Waters, Sarah 1966–
WATERS, Sarah 1966–
PERSONAL:
Born 1966, in Neyland, Pembrokeshire, Wales. Education: Attended college in Canterbury, England, Ph.D.
ADDRESSES:
Home—London, England. Agent—Greene & Heaton Ltd., 37 Goldhawk Rd., London W12 8QQ England; fax: +44 (0)20-8749-0318.
CAREER:
Writer and educator. Has been an associate lecturer with the Open University and tutored in creative writing programs.
AWARDS, HONORS:
Lambda Literary Award for fiction, Lambda Literary Foundation, 2000, for Tipping the Velvet, and 2003, for Fingersmith; Somerset Maugham Award for Lesbian and Gay Fiction and Ferro-Grumley Award for Lesbian and Gay Fiction, both 2000, both for Affinity; Sunday Times Young Writer of the Year Award; shortlisted twice for the Mail on Sunday/John Llewellyn Rhys Memorial Prize; Crime Writers' Association Ellis Peters Historical Dagger and shortlisted for Booker Prize, both 2002, both for Finger-smith; British Book Award for Author of the Year, 2003; South Bank Award for Literature, 2003.
WRITINGS:
novels
Tipping the Velvet, Riverhead Books (New York, NY), 1999.
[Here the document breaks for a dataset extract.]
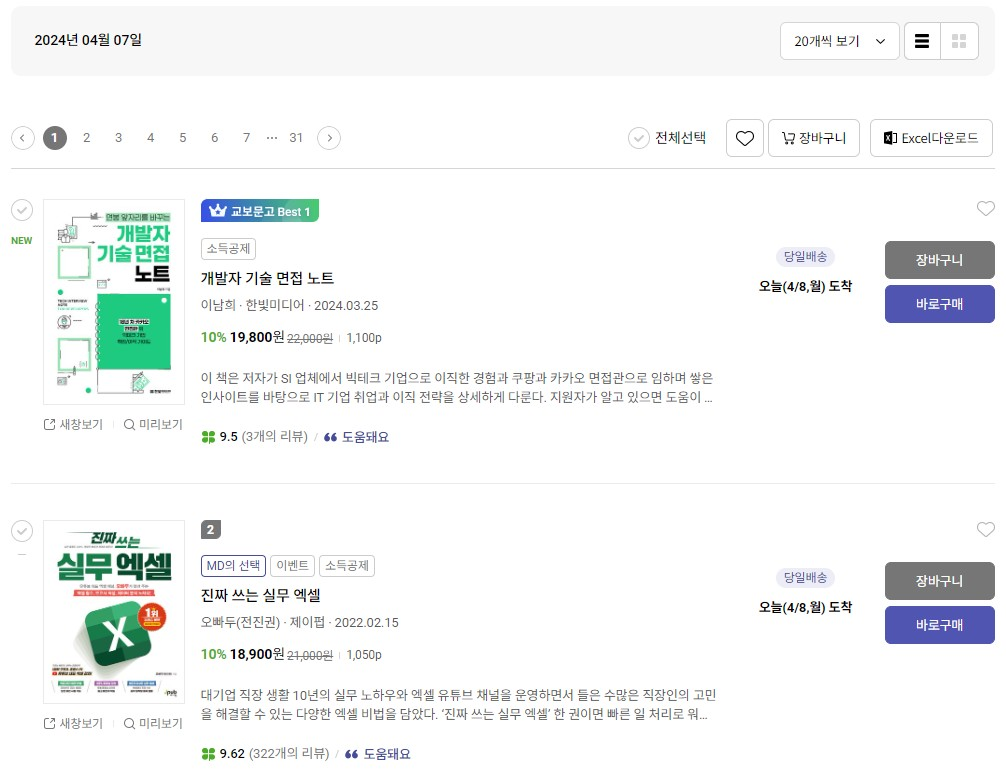1006x770 pixels.
Task: Go to page 3
Action: pos(118,138)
Affinity, Riverhead Books (New York, NY), 2000.
Fingersmith, Virago (London, England), 2002.
The Night Watch, Riverhead Books (New York, NY), 2006.
other
Social Movements in France: Towards a New Citizenship, Palgrave Macmillan (New York, NY), 2003.
Author of articles for scholarly journals, including Feminist Review, Journal of the History of Sexuality, and Science as Culture.
ADAPTATIONS:
Tipping the Velvet was adapted for film by Andrew Davies. The production, directed by Geoffrey Sax, premiered on BBC America on May 23, 2003.
SIDELIGHTS:
Sarah Waters is the author of several novels, including Tipping the Velvet and Affinity, which concern lesbian characters during Victorian times.
Tipping the Velvet, published in 1999, is a complex book, exploring the unorthodox life of Nancy King, a budding lesbian, and her search for true love. Nan is initially portrayed as an innocent, simple girl, enjoying a night out at the local music hall, where she sees and becomes infatuated with Miss Kitty Butler, a cross-dressing lounge singer. The following chapters trace the young girl from innocence to young love and heartbreak, on to the requisite loneliness of a common streetwalker and into true love. Waters presents the material with a compassionate sensitivity. Miranda Seymour of the NewYork Times Book Review wrote of Tipping the Velvet: "Waters has captured it beautifully—not only the seediness of the hall and the transforming spell cast by the jaunty cross-dressing girl but the star struck innocence of Nancy's first love, the breathless passion she can hardly find words to describe."
In 2000 Waters published Affinity. Critics found this work to be much darker than her previous book. Following the death of her father and the marriage of her best friend (and secret lover) to her brother, Margaret Pryor becomes a "Lady Visitor" in a prison in order to recover from these losses. During her rounds, Margaret meets Selina Dawes, a spiritualist in prison for fraud and assault, and falls in love with her. "Sarah Chinn, writing in the Advocate, noted: "Waters has created a compelling character in a deeply absorbing book." Writing in Booklist, Margaret Flanagan called the novel "a humorous and remarkably honest period piece."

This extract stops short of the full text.